Created attachment 897917 [details] script to create 100 SDs Description of problem: high cpu usage attributed to 'vdsm' after setting 100 NFS storage domains Version-Release number of selected component (if applicable): is36.4 vdsm-4.13.2-0.17.el6ev How reproducible: 100% Steps to Reproduce: 1. set NFS DC with 3 hosts (not sure if we really need 3 hosts) 2. create 100 NFS storage domains 3. run "top" on one of the hosts and check vdsm Actual results: ========== 7589 vdsm 0 -20 3537m 55m 6532 S 249.4 0.6 2540:04 vdsm Expected results: Additional info:
Created attachment 897918 [details] logs
Created attachment 897920 [details] create_sd.py
How many cores in the machine that show 249% cpu usage?
4 cores 1 socket
Some more info from the machine: cpu: Intel(R) Xeon(R) CPU E5504 @ 2.00GHz release: Red Hat Enterprise Linux Server release 6.5 Beta (Santiago) last yum update: 2014-05-04 (missing lot of updates)
Please repeat this test with sane number of storage domains - we have customers using 30-40 storage domains, and it would be useful to see how the system behave in normal conditions to evaluate the severity of this issue.
I reproduced this partially using master (2014-05-21) setup with 30 nfs storage domains. I don't get the extreme cpu reported by Aharon, only little high cpu usage of a about 20% out of 800%. Attached profiles showing where time is spent on this setup on the spm.
Created attachment 898046 [details] profile results sorted by time
Created attachment 898047 [details] profile results sorted by cumultive time
The high cpu usage is caused by inefficient implementation of the mount related code, having O(N^2) complexity. NfsStorageDomain.selftest is responsible to 267 seconds of total 458 seconds of cpu time (58%).
Set severity to medium and schedule for 3.5.0, since with normal setup (30 storage domains), this is not a major issue. This is also not a regression, the code responsible for this is from 2012.

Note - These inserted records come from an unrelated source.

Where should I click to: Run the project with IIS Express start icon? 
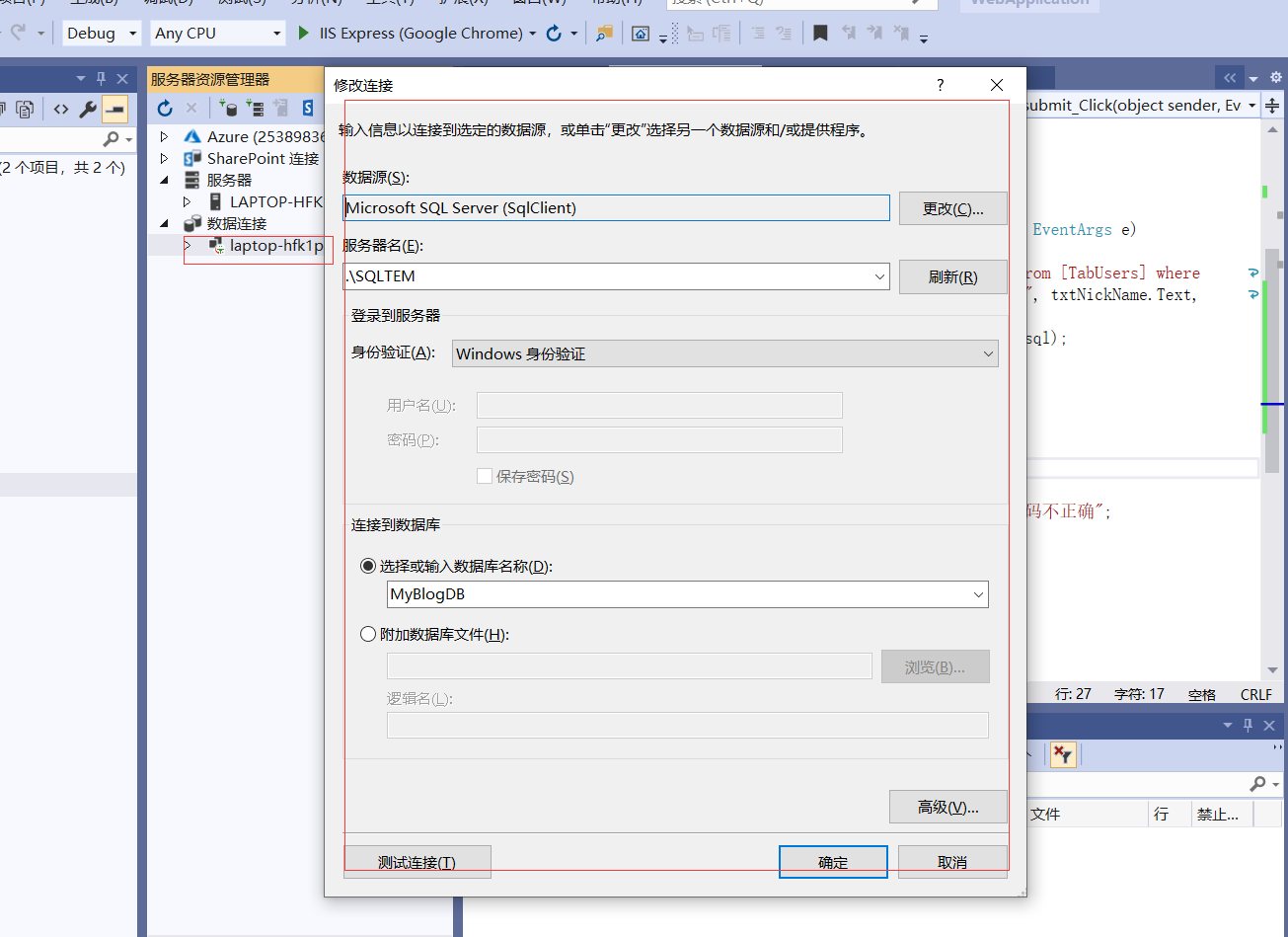click(302, 33)
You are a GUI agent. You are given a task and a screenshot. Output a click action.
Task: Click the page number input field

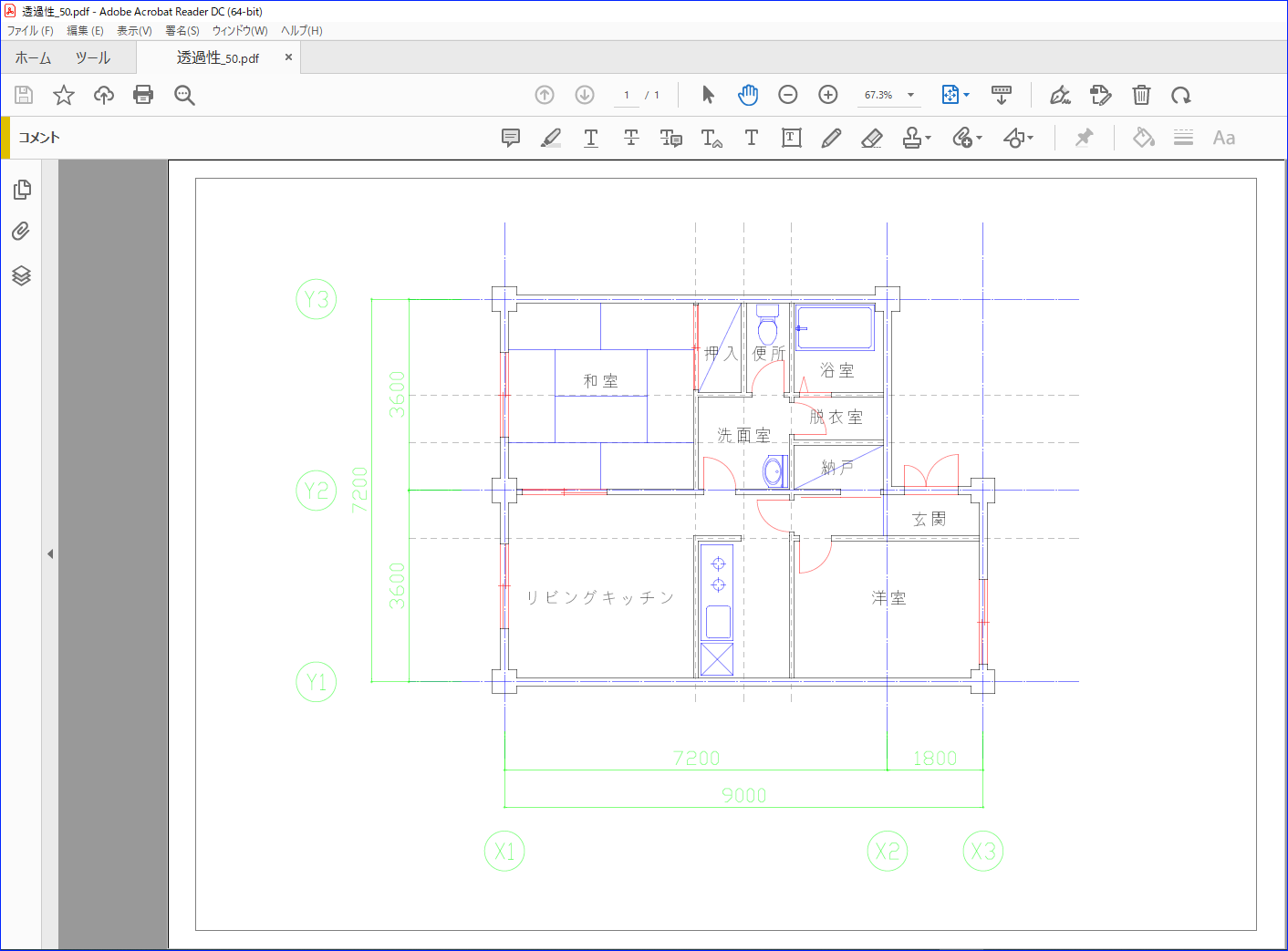pos(627,95)
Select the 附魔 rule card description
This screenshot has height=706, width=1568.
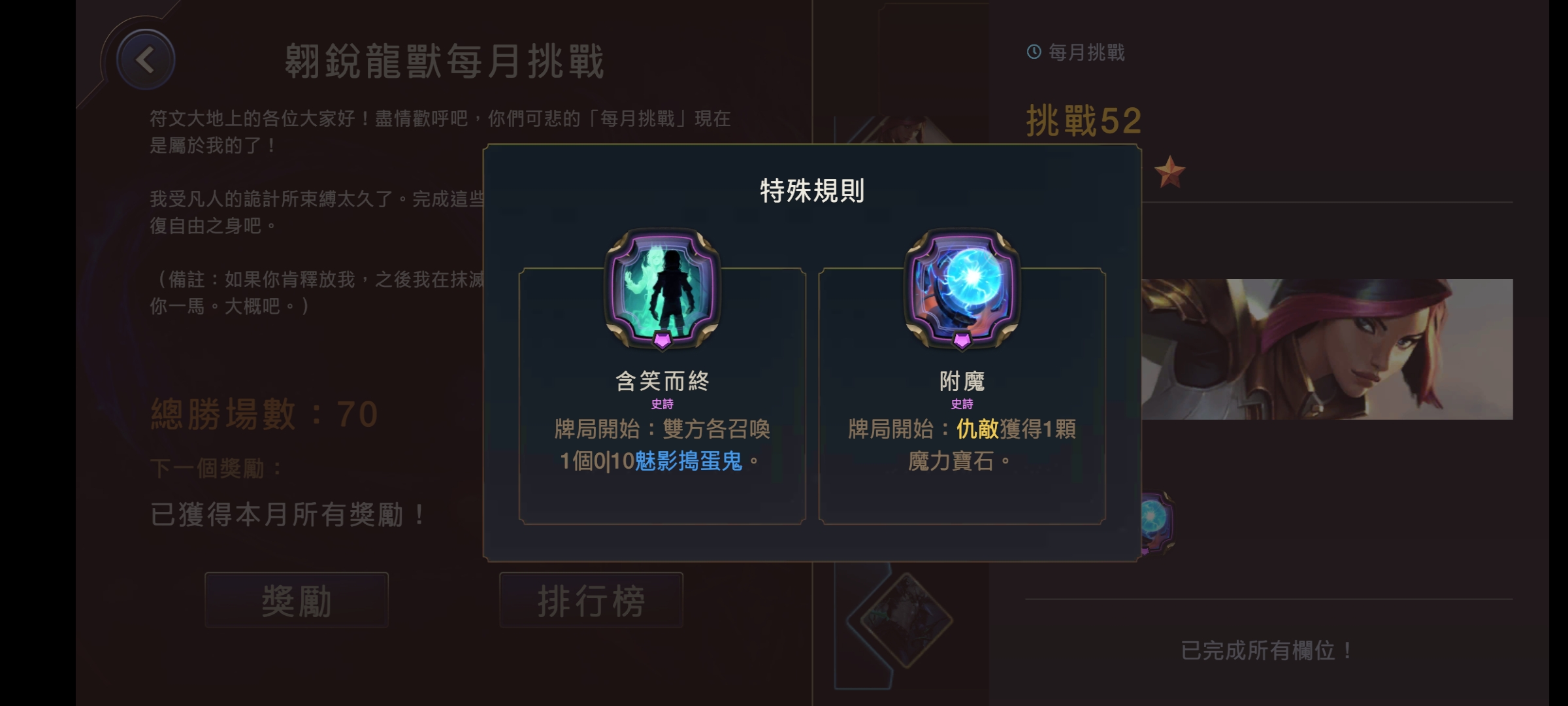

Marina, can you tell us what is a common number of storage domains in the field? Do we support systems with more than 30-40 NFS storage domains?
Without requirement guidelines, these kind of bugs are pointless. Sean - We need concrete definition on the size of environment we need to support, and the hardware we require customers to have for it. Aharon/Gil - we need input on what QA are able to test. [in any event, 100 SDs sounds like a usecase we'll never see in the field, and if we do, the first action item would be to consolidate them.]
Nir, You asked me to set 100 SDs in comment #7 from https://bugzilla.redhat.com/show_bug.cgi?id=1095907 Anyway, in case it is supported we need to fix, In case it is not, we need to block the option to add SD above supported numbers. I think is it up to PM to decide and then we should continue accordingly Sean?
(In reply to Aharon Canan from comment #16) > You asked me to set 100 SDs in comment #7 from > https://bugzilla.redhat.com/show_bug.cgi?id=1095907 In https://bugzilla.redhat.com/show_bug.cgi?id=1095907#c6 I asked for "30 ISCIS storage domains" In https://bugzilla.redhat.com/show_bug.cgi?id=1095907#c7 I suggested to create "lot of (100?) mounts" Sorry if that was not clear.
Aharon, can you test the attached patch with your setup?
do not have resource for integration testing for now.
Bug verified on RHEV-M 3.5.0-0.22.el6ev RHEL - 6Server - 6.6.0.2.el6 libvirt-0.10.2-46.el6_6.1 vdsm-4.16.7.6-1.el6ev Created 100 NFS Storage Domains and checked top on host: top - 18:52:14 up 12 days, 9:09, 2 users, load average: 1.29, 1.21, 1.15 Tasks: 1343 total, 1 running, 1341 sleeping, 0 stopped, 1 zombie Cpu(s): 0.3%us, 1.0%sy, 0.0%ni, 97.9%id, 0.7%wa, 0.0%hi, 0.0%si, 0.0%st Mem: 396875340k total, 6112184k used, 390763156k free, 159604k buffers Swap: 16383996k total, 0k used, 16383996k free, 1931216k cached PID USER PR NI VIRT RES SHR S %CPU %MEM TIME+ COMMAND 45620 vdsm 0 -20 33.6g 121m 9700 S 62.4 0.0 171:36.09 vdsm Bug didn't reproduce.